Ok, so I already trimmed most of the fans off. The room is at 70 degrees 50%rh. The stem seems as if it will begin to crack but not break in about 2-3 days. Is it drying to fast? If so, how should I adjust ? Or am I fine and just need to let them dry longer than 3 more days? Everyone has such a different opinion on this topic. I know it's best to go with what works for you, but u always want to maximize the potential. One out of my 5 strains smells like super fruity, the others u have to kinda squeeze to experience the smell. I want that out and smelling through the bud. I kno it will happen in the cure, but it's weird how the one is just intense.


----------



## Dour (Jun 26, 2016)

If it is dry and ready to put in jars by day 7 do think my buds could not be as tasty or fragrant ??


----------



## mo841 (Jun 27, 2016)

Just dry the shit, throw it in jars with bovida and call it a day. Ive never had a problem with my shit smelling like grass or hay after it was fully dryed.


----------



## Dan Drews (Jun 28, 2016)

The other potential cause I don't see anyone mentioning here is if you harvest too early, you're more likely to get a grassy smell. Do you have any pics of right before you chopped the plant?


----------



## Dour (Jul 1, 2016)

Everything is coming along well! After 5-6 days of burp and cure the buds are now stable between 60-65% rh in the jars. Going to let them sit and plan to only open every 5 days or so. Going to do that for two weeks and than give a legit taste test. I snuck a taste test after one strain was in the jar for 3 days, still really wet but I could taste the potential. One thing I will say is this....thus far I vouch for DNA genetics.


----------



## qwizoking (Jul 1, 2016)

i like DNA, ive grown almost the entire line up including their other branches i guess.
i think their slh and snowcap are to this day some of my favorite strains

i dont think they have snowcap available anymore though


----------



## Dour (Jul 1, 2016)

qwizoking said:


> i like DNA, ive grown almost the entire line up including their other branches i guess.
> i think their slh and snowcap are to this day some of my favorite strains
> 
> i dont think they have snowcap available anymore though


 Grow anything from their GYO line? I'm curing white walker as we speak


----------



## Woyaboy (Jul 1, 2016)

BlackD.O.G said:


> Remember the trick is to let the bacteria do its job removing any chlorophyll left in the buds and that bacteria thrives with very little oxygen, so if your RH is 60-65% then be dissiplined and leave that alone for the cure.
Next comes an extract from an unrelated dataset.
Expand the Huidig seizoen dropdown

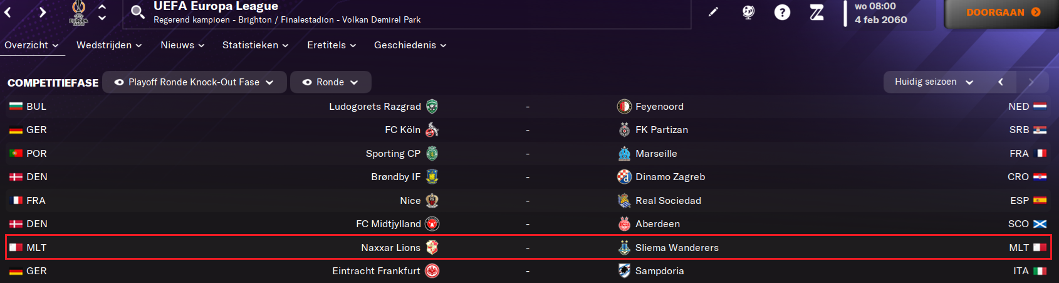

Once at 60-65 do you stop burping altogether?


----------



## Dour (Jul 2, 2016)

Woyaboy said:


> Once at 60-65 do you stop burping altogether?


Yes, maybe open them up once a week, just for a couple minutes, to remove gasses. I also like to reposition the buds as well.


----------



## Dour (Jul 7, 2016)

How long do u personally cure until u start getting that dank smell? 2 out of 5 smell nice but he others seem as if the scent is somewhat still trapped. Could be genetics.


----------



## Six9 (Jul 13, 2016)

Good info Qwiz, thanks for the tips!


----------



## Americanadian420 (Mar 22, 2020)

Dour said:


> ok, so I chopped my plants whole and hung them up to dry totally intact. Fan leaves and all. I did this because I wanted to try the dry on the vine method in attempts to savor the flavor & smell by slowing down the drying process (advice I've gather over the past few months). Typically I trim wet, but I hear that releases chlorophyll and gives u the hay smelling bud at the end. It is now day 4 of dry and the plants are still hanging in full. Going to take the fan leaves off today. However, now the room smells like a fresh cut soccer field! Smh. I'm thinking that aroma is coming out because the chlorophyll is breaking down in the leaf matter. Is this normal? I didn't f up my smell and taste did I? The dry room is at 70 degrees at like 50% rh. Should I trim the entire plant now or continue with just taking off the fan leaves and trimming once they feel slightly crispy and the stem somewhat snaps? As of now the bud definitely feel moist and the stems are not snapping. Signs of a nice slow dry. However, I DO NOT want that 60's hippy smelling herb. When I cure and put in jars, the grassy smell will breakdown and disappear even more correct? I am growing 6 different strains. Here is a picture of how they currently look in their drying stage day 4. After all this time and energy I definitely want the best tasting bud possibly. Help me out RIU. Thx!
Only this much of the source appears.